To quantify these results, we have also computed the Metro and perceptual errors for both the solutions proposed in [7] and the one proposed in this paper, as shown in Table 2 and Table 3, respectively. For the solution in our previous work, the overall perceptual similarity achieved is on average 74% over the entire surface of the object and roughly 91% over the deformed area, with an average computing time per object of 0.43 s on a Pentium III, 2 Ghz CPU, 64 bit operating system, 4 Ghz memory machine.

The improvements in the current work, including the object alignment and a better selection of parameters, lead to an increase in performance, as can be noticed in Table 3. The overall perceptual similarity obtained is on average 86% (i.e., an improvement of 11.7% with respect to [7]) and 96.6% (i.e., an improvement of 5.9%) over the deformed area. The improved performance comes, however, at a higher average computation time per object, at an average of 0.70 s (roughly 39% higher with respect to the one reported in [7]). This change in computation time is mainly due to the alignment and realignment procedure and to the higher percentage of points chosen for the selectively-densified mesh construction.

Another series of tests is aimed at evaluating the performance of the solution for the prediction of the shape of an object using the series of feedforward neural networks, as described in Section 3.3.3. Networks are trained for 1000–2000 iterations, with an average training time of 15 s. The training error is of the order of e⁻⁴. Once trained, they can provide (in real-time) estimates for the position of the neural gas nodes. The mesh is reconstructed by the redistribution of faces using the Qslim algorithm, as detailed in Section 3.3.4.

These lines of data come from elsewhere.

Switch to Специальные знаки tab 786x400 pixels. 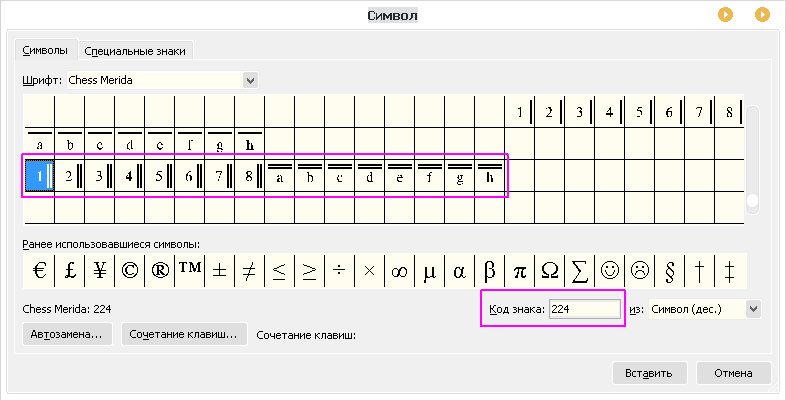point(134,50)
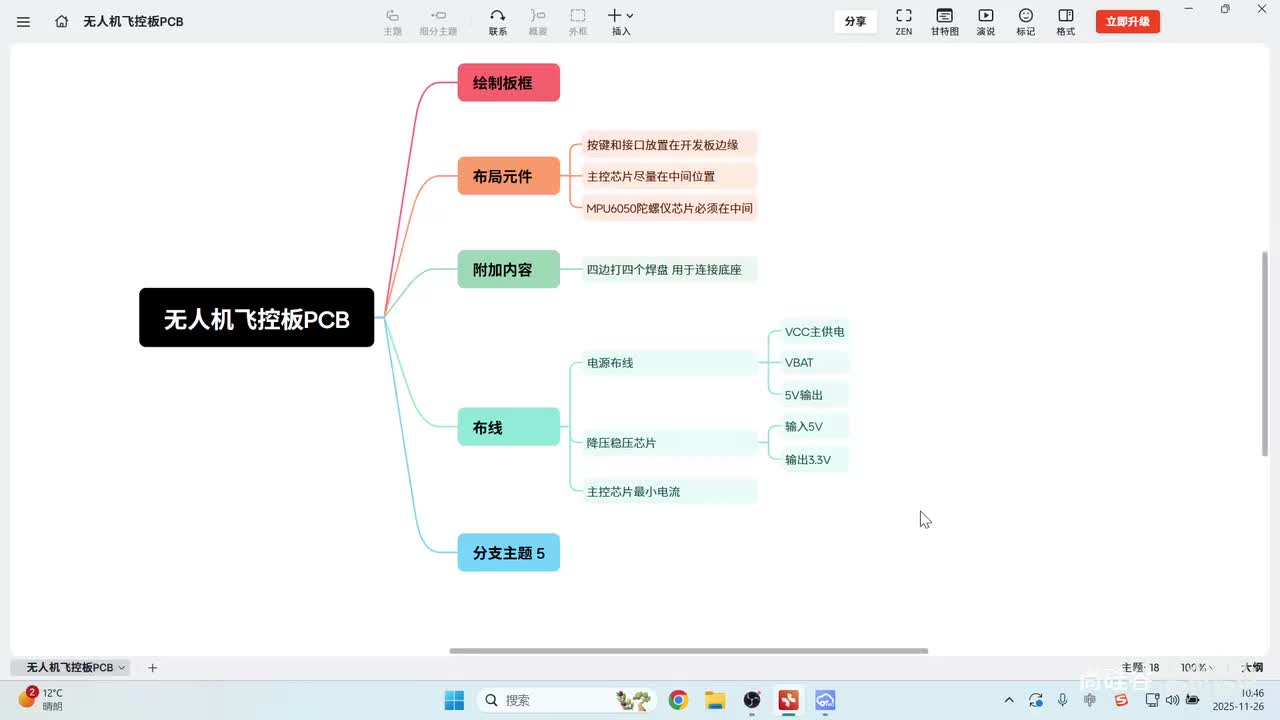The height and width of the screenshot is (720, 1280).
Task: Switch to 大纲 outline view
Action: coord(1252,667)
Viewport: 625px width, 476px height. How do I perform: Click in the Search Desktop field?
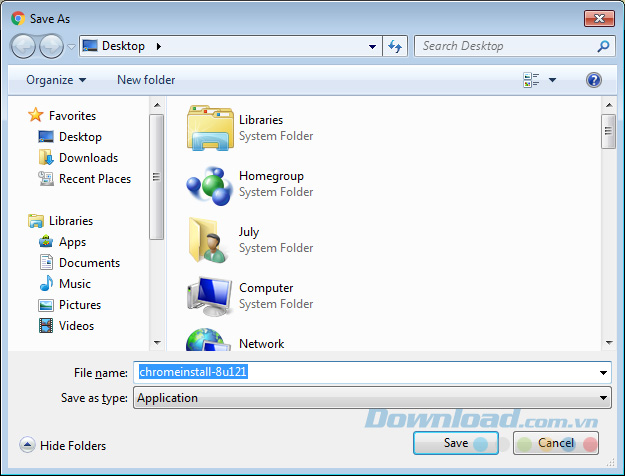pos(505,46)
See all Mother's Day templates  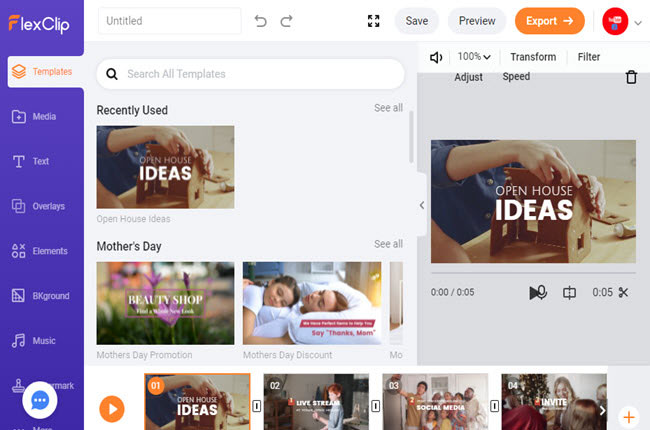pos(388,244)
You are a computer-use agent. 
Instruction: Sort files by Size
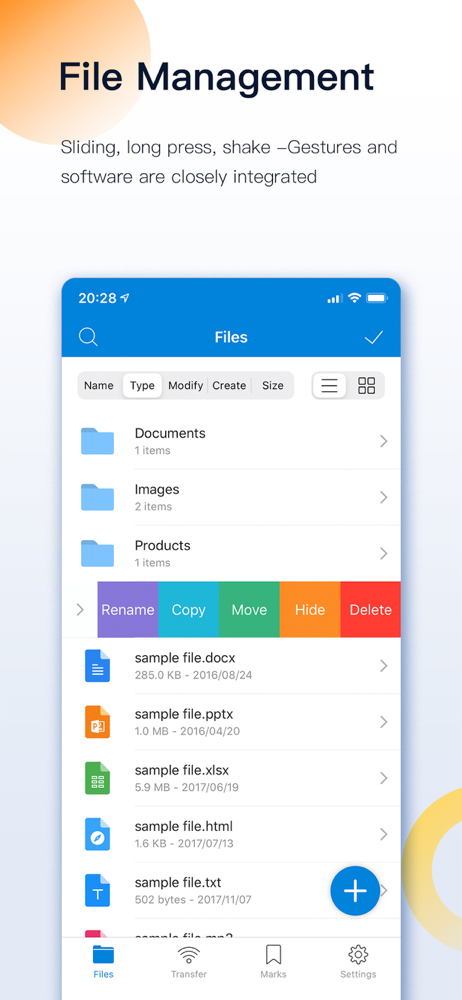click(272, 385)
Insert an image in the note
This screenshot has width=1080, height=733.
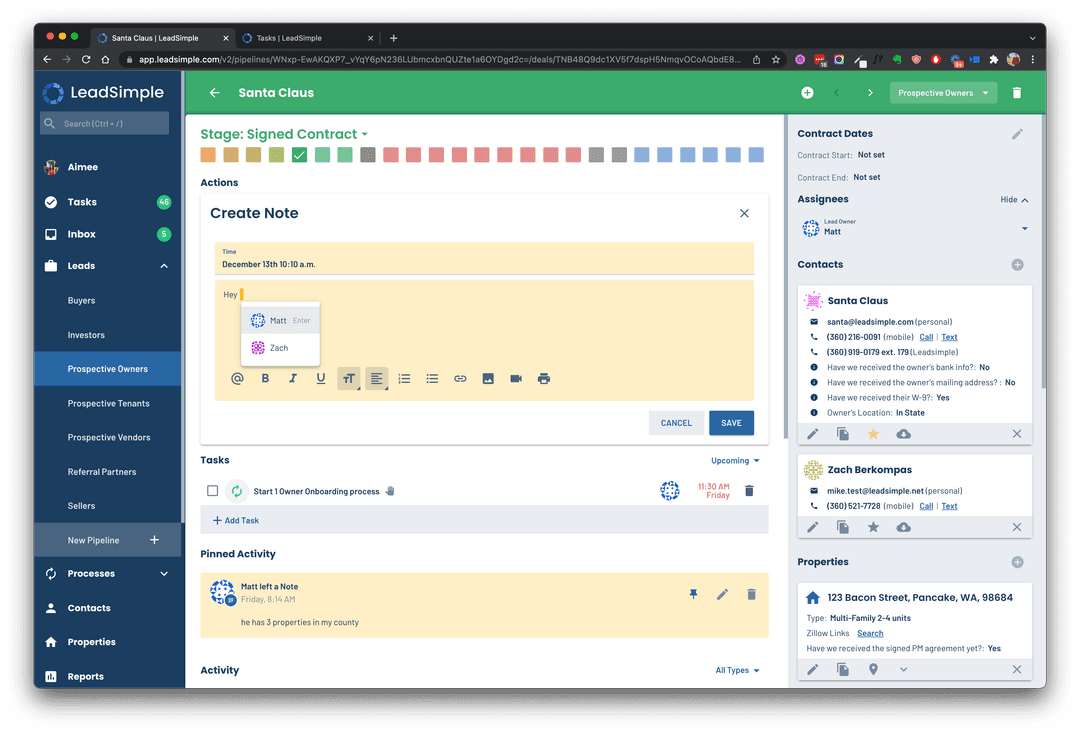click(488, 379)
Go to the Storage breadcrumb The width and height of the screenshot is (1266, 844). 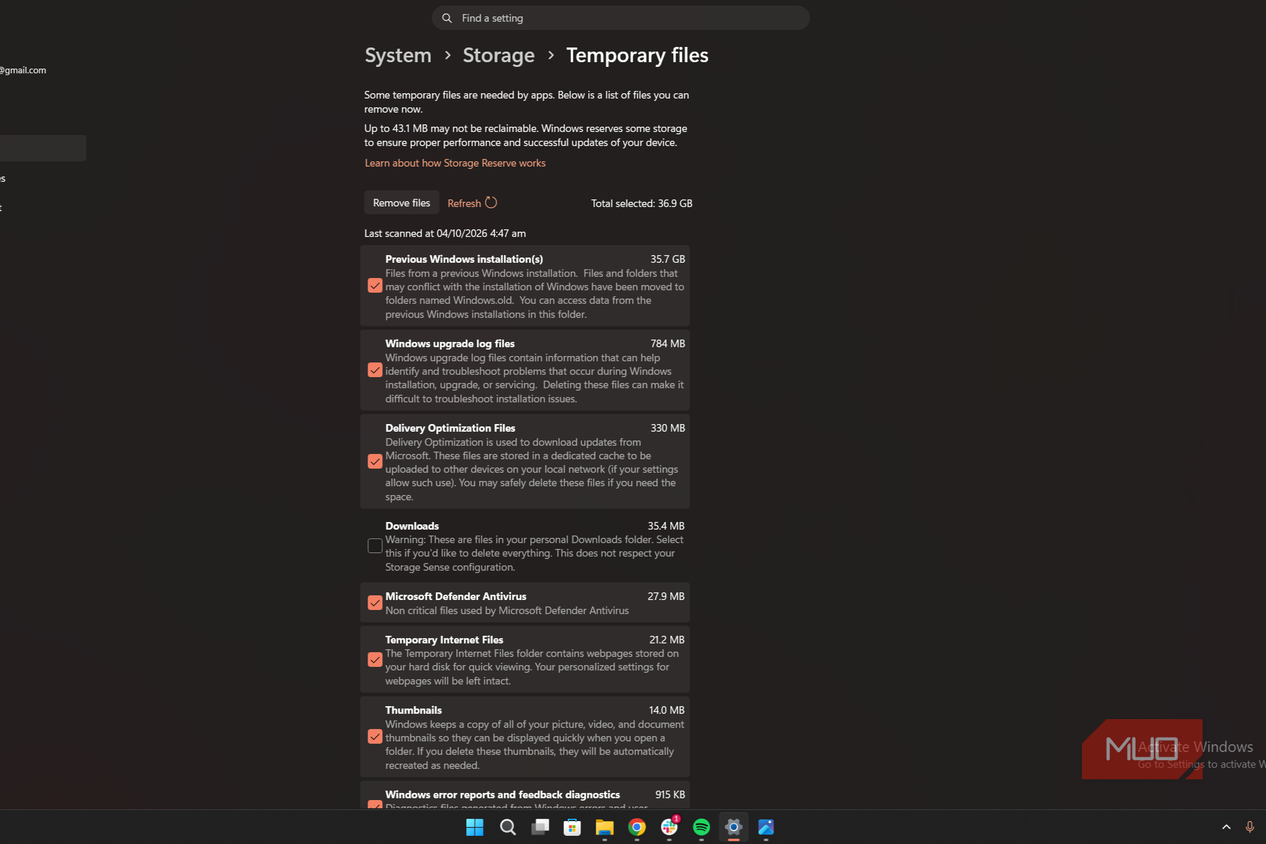[498, 55]
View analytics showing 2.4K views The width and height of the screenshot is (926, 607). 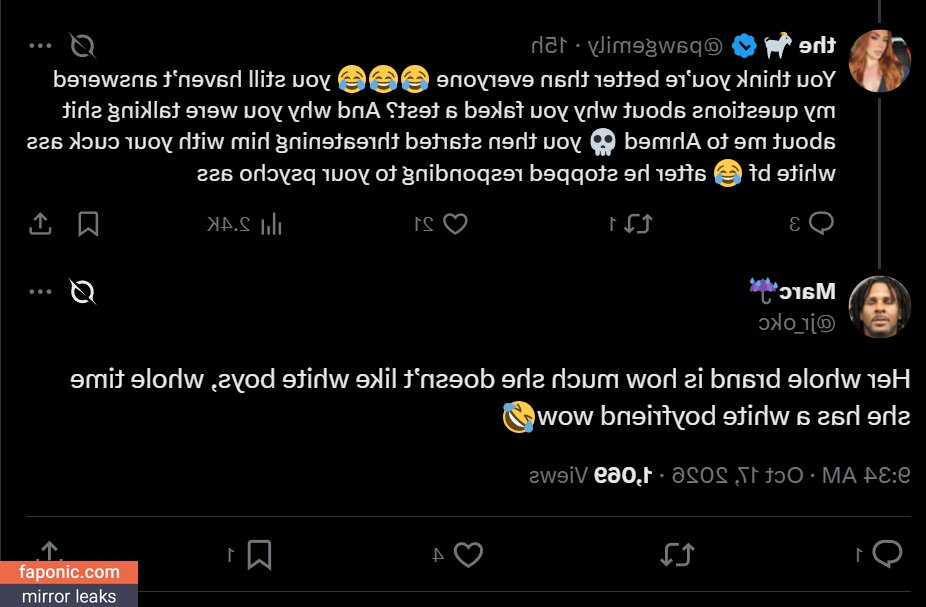[x=244, y=224]
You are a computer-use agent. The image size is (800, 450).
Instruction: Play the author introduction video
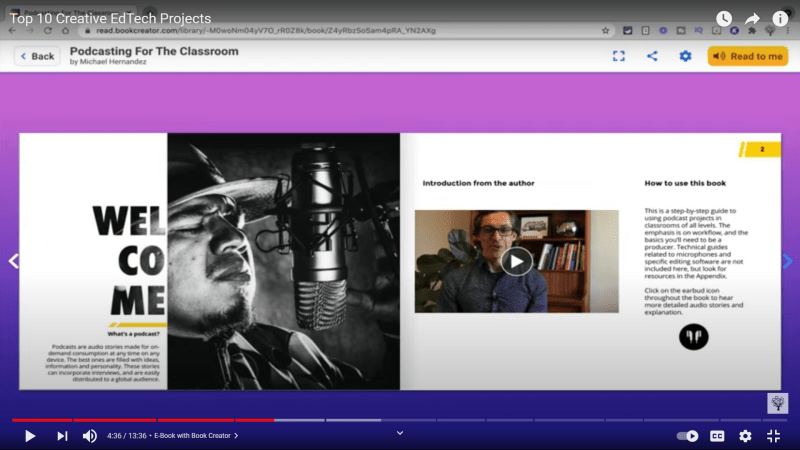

Figure 10 shows a few examples of predicted deformed instances of objects obtained with the proposed solution, for the three objects under study. It is important to mention that we use here raw force data (i.e.,

F_{x}

,

F_{y}

, and

F_{z}

components) as returned by the force-torque sensor, instead of the force magnitude computed in Equation (1), in order to enable the interpretation of the results. The objects are shown such that the deformation is situated along the y axis, and the x axis points towards the left side of the ball, while the z axis points towards the top of the image (as in Figure 4a). Studying Figure 10a that shows, for example, the difference between the ball model for F_x = 3, F_y = 17, and F_z = −226 and the predicted ball model for F_x = 2, F_y = 14, and F_z = −226, one can notice that there is a difference of force of 1 N along the x axis. Again, CloudCompare is used to encode in color the differences—blue representing a perfect match and the error increases from green, to yellow, orange, and red. The difference along the x axis is visible in the figure, in green, on the right side of the model. As one expects, the network was able to predict this movement of the object’s surface along the x axis.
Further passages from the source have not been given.